**What is needed:**
What is printed must match, line for line, the records from their first line through the line containing "SUBSCRIBE (315, 148)", with pictures left out.

════════════════

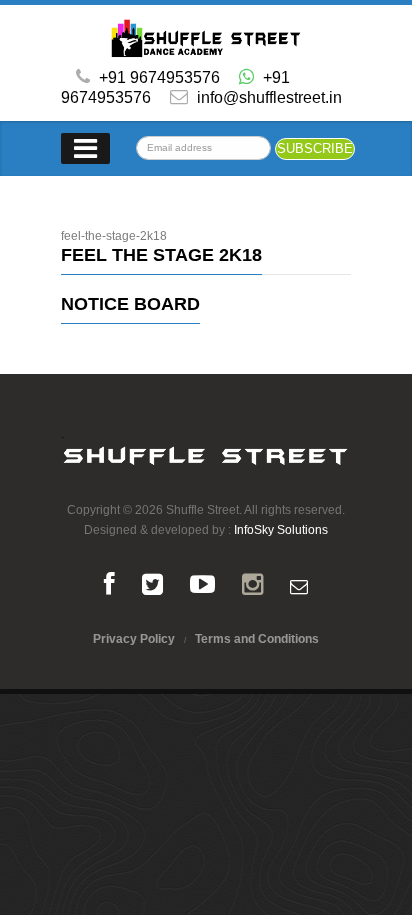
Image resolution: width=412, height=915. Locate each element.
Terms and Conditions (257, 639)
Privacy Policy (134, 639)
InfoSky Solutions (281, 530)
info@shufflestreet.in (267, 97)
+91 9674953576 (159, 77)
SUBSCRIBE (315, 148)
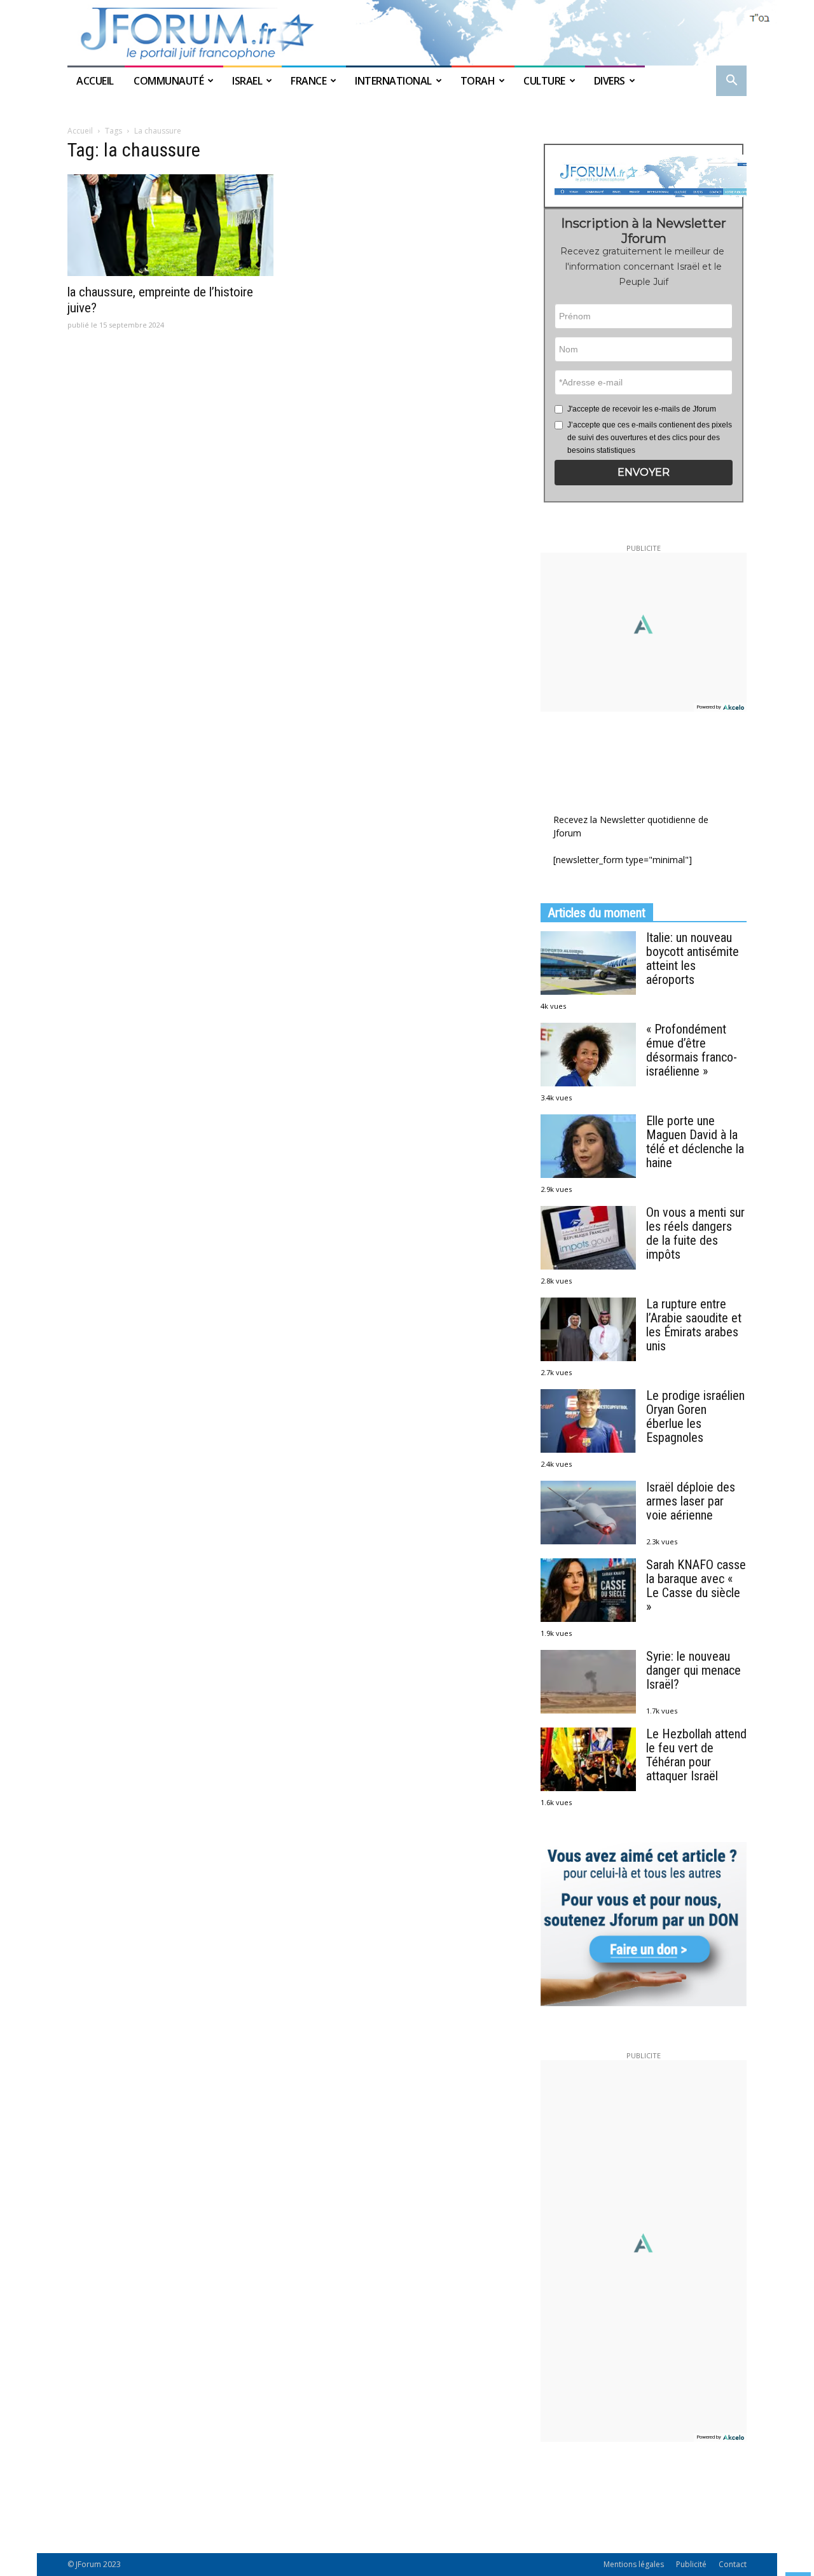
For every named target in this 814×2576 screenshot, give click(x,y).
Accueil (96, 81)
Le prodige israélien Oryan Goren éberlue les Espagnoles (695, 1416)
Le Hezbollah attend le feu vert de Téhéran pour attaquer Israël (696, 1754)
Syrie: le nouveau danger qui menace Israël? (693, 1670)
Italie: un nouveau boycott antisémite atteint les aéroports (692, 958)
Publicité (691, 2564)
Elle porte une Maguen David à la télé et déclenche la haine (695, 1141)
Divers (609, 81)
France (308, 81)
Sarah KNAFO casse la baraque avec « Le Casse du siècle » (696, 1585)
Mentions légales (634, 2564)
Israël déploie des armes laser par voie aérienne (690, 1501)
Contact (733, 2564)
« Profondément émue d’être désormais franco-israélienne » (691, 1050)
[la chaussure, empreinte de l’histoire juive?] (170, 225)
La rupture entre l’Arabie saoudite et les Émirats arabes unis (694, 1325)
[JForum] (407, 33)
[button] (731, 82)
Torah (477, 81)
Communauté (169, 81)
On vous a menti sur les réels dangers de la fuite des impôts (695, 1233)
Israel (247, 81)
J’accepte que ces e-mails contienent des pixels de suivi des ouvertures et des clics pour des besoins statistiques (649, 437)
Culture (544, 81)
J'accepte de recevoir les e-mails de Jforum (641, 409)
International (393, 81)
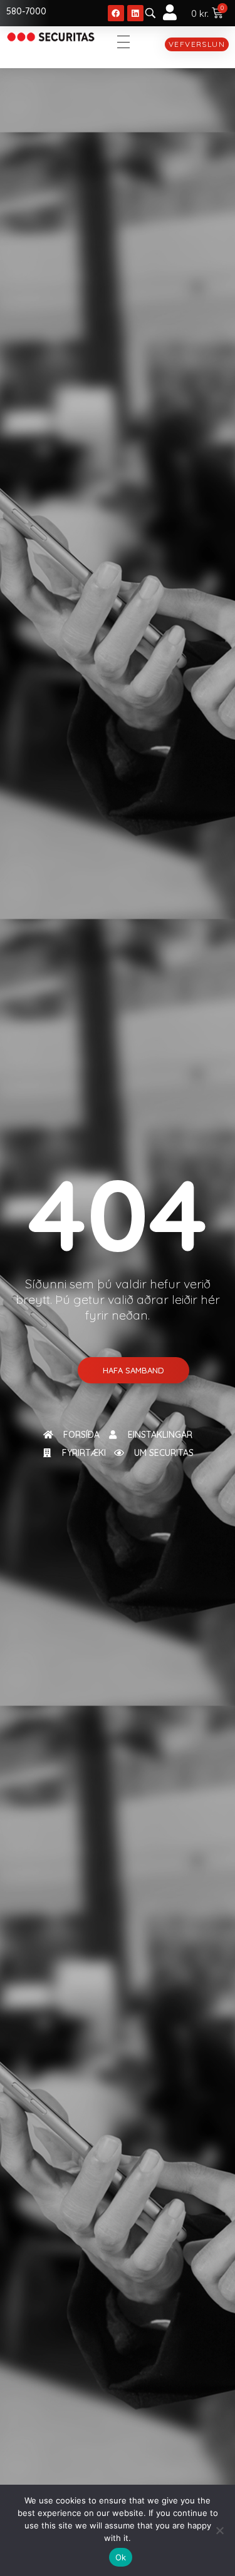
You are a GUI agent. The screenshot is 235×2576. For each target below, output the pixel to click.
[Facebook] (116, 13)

════════════════

**Answer section:**
Image resolution: width=412, height=915. Locate each element.
Terms and Conditions (257, 639)
Privacy Policy (134, 639)
InfoSky Solutions (281, 530)
info@shufflestreet.in (267, 97)
+91 9674953576 (159, 77)
SUBSCRIBE (315, 148)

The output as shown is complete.